Happy birthday, interventional pediatric cardiology! On May 10, 1965, Dr. William Rashkind of @ChildrensPhila performed the first ever balloon atrial septostomy on a pt. It was the first successful use of a balloon catheter to palliate a congenital heart defect. #CHD #pedscards
The creation of mixing defects to palliate infants with transposition of the great arteries had been performed since 1948 when Vivien Thomas developed a closed atrial septectomy (Blalock-Hanlon) procedure that was widely adopted, but that carried a non-trivial perioperative risk.
According to H.R. Wagner, in the early 1960s, Rashkind was giving a lecture on #CHD to a group of first-year dental students.

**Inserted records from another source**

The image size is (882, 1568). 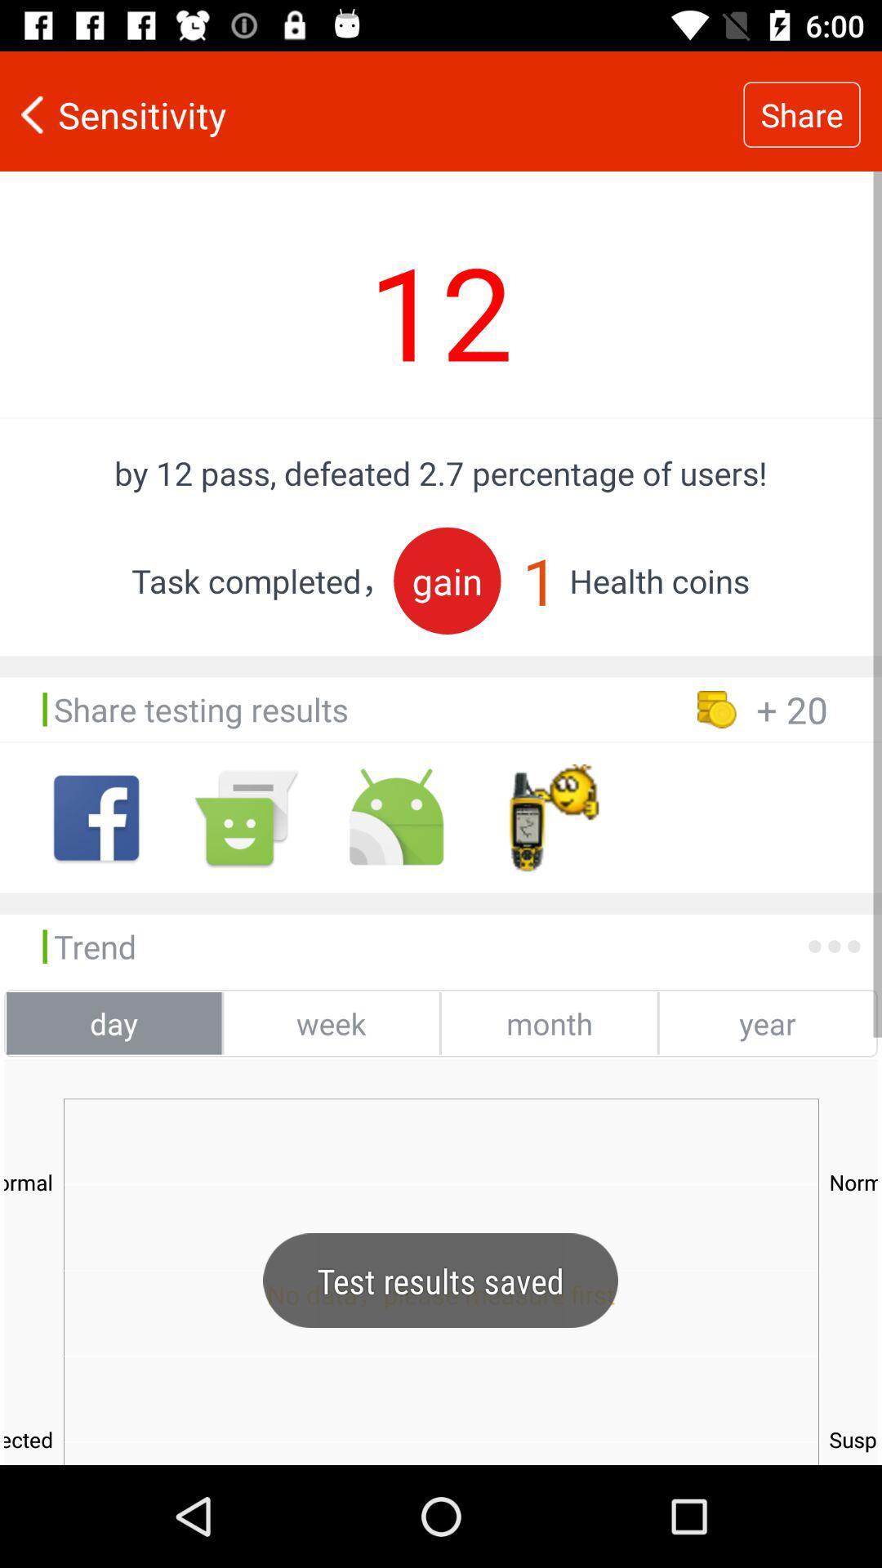 I want to click on the button on left to the text 1 on the web page, so click(x=447, y=581).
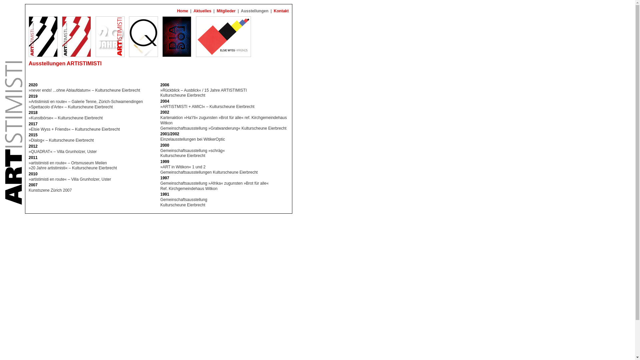  Describe the element at coordinates (202, 11) in the screenshot. I see `'Aktuelles'` at that location.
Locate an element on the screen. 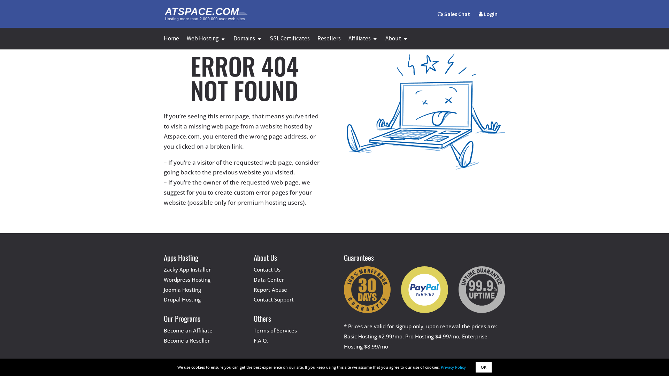 Image resolution: width=669 pixels, height=376 pixels. 'Terms of Services' is located at coordinates (275, 330).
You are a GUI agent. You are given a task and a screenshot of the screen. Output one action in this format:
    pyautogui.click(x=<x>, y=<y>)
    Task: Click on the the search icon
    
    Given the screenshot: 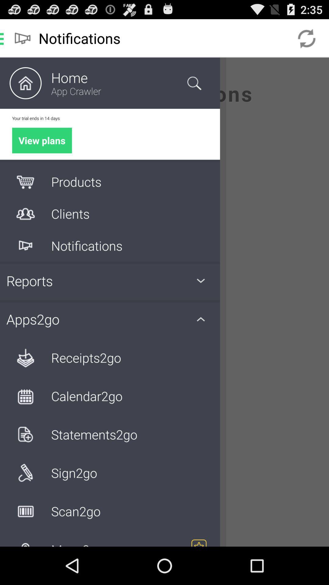 What is the action you would take?
    pyautogui.click(x=194, y=83)
    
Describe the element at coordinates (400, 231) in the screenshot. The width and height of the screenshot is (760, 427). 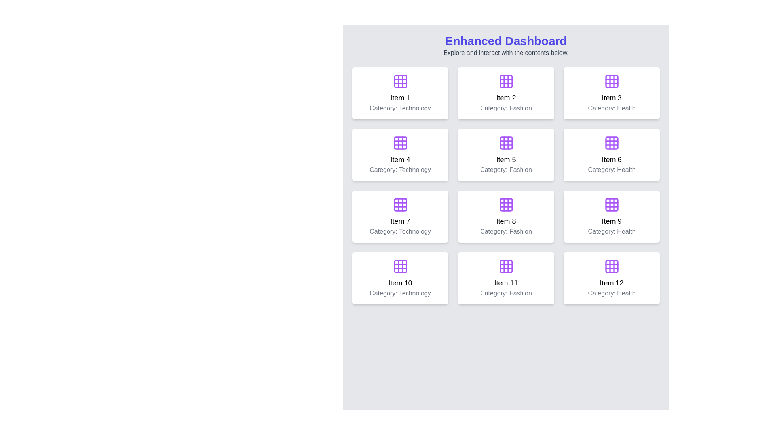
I see `text content of the gray, center-aligned label displaying 'Category: Technology', located below the 'Item 7' label in the card layout` at that location.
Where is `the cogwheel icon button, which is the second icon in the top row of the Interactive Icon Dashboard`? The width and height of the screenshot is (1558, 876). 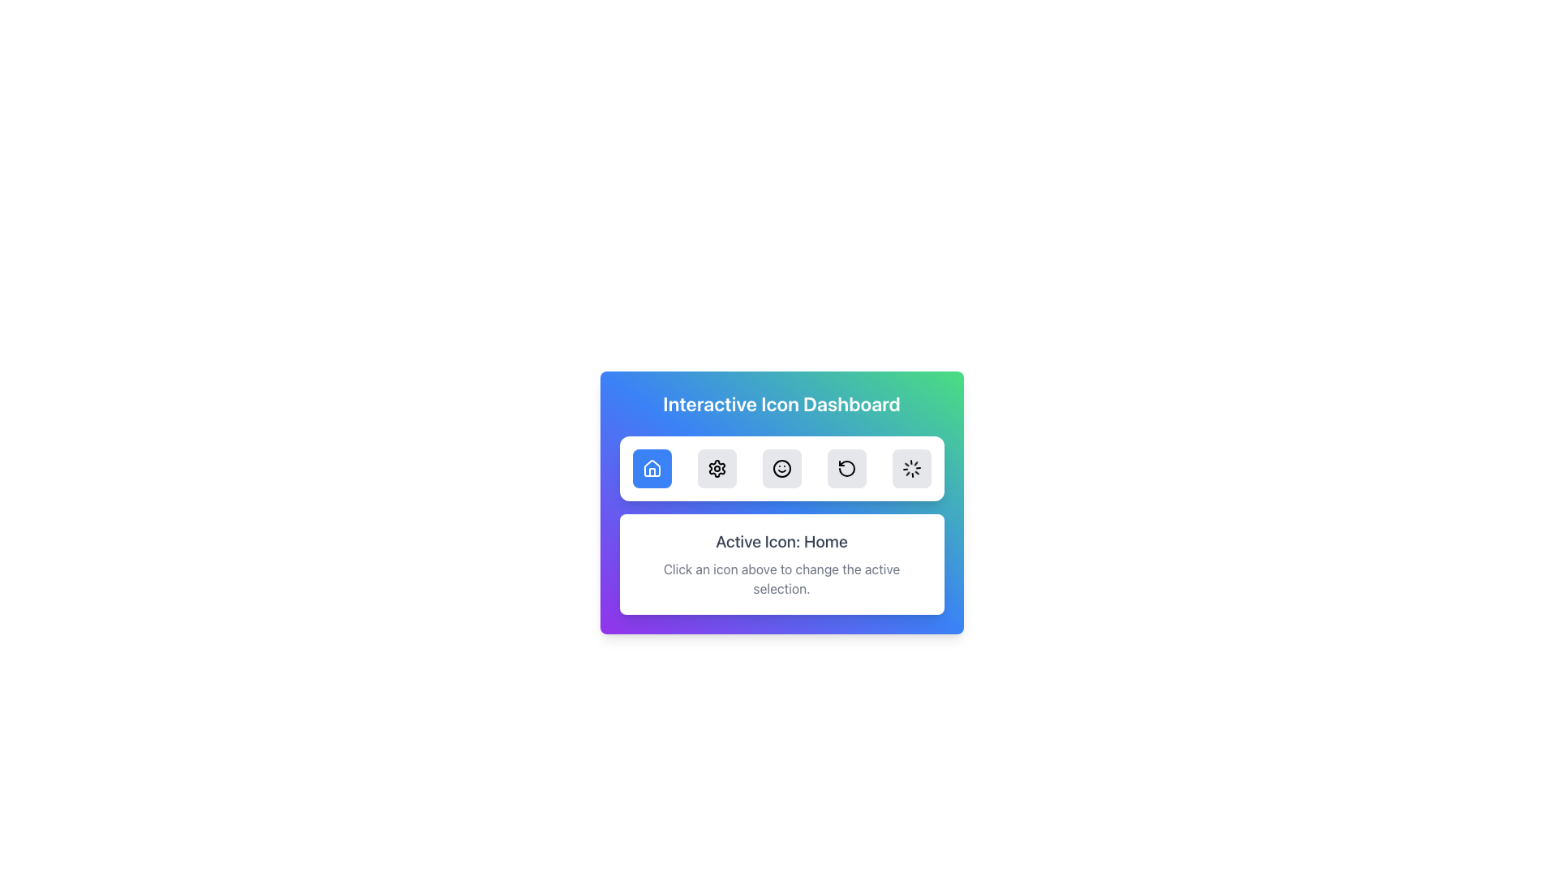 the cogwheel icon button, which is the second icon in the top row of the Interactive Icon Dashboard is located at coordinates (716, 469).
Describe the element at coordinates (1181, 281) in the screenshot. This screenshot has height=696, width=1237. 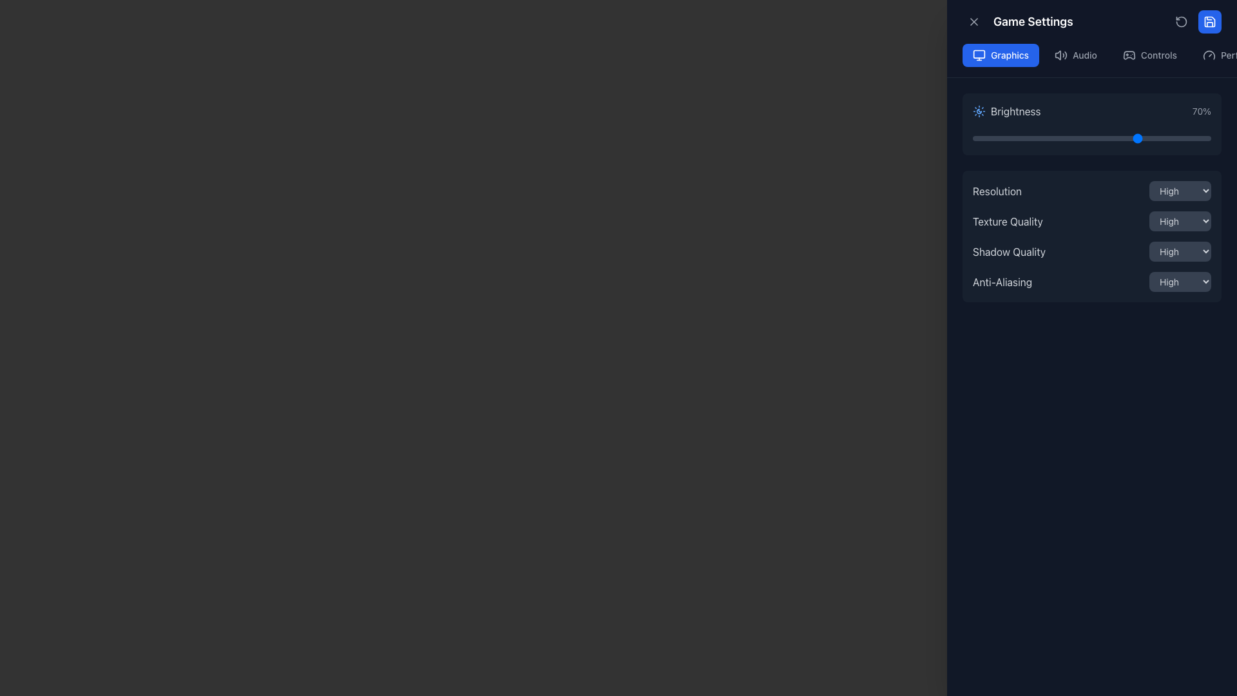
I see `the dropdown button for the 'Anti-Aliasing' setting` at that location.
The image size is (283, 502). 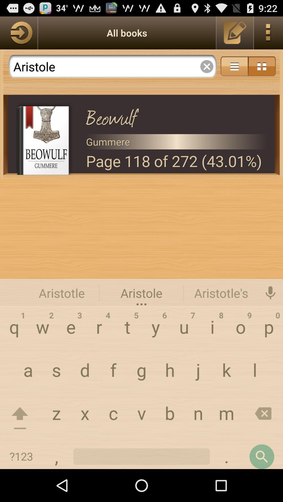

One student asked why the catheters and other gadgets Rashkind had shown couldn't be used to treat patients rather than just diagnose them.
Whether or not this was his inspiration, Rashkind set his mind to creating an intra-atrial communication using a catheter. He tried several approaches without success--a bent wire, a blade, a hemostat-like instrument--but none yielded a big enough or durable enough shunt.
The "eureka" moment came from a procedural complication. Rashkind called the vascular surgeon for a patient of his who had developed a clot in the femoral artery. As he watched the surgeon extract the clot with a Fogarty catheter, he realized the balloon might be the answer.
Rashkind first tested his procedure on six littermate puppies, passing a deflated catheter-tipped balloon through the foramen ovale, inflating the balloon, and then rapidly pulling the catheter back across the septum. The results were exactly as Rashkind had hoped.
On May 10, 1965, Rashkind performed the balloon atrial septostomy procedure on a patient for the very first time. You can see on angiography how big the inflated balloon is in relation to the heart.
In this photograph of Dr. Rashkind and Dr. John Waldhausen, the surgeon for the first six infants to undergo balloon septostomy, their very first patient is at the far right. All of these children would go on to undergo atrial switch operations.
As of 1992, she was reported to be alive and well, although she suffered a stroke in the interval between the atrial septostomy and her atrial switch operation at 3 years of age.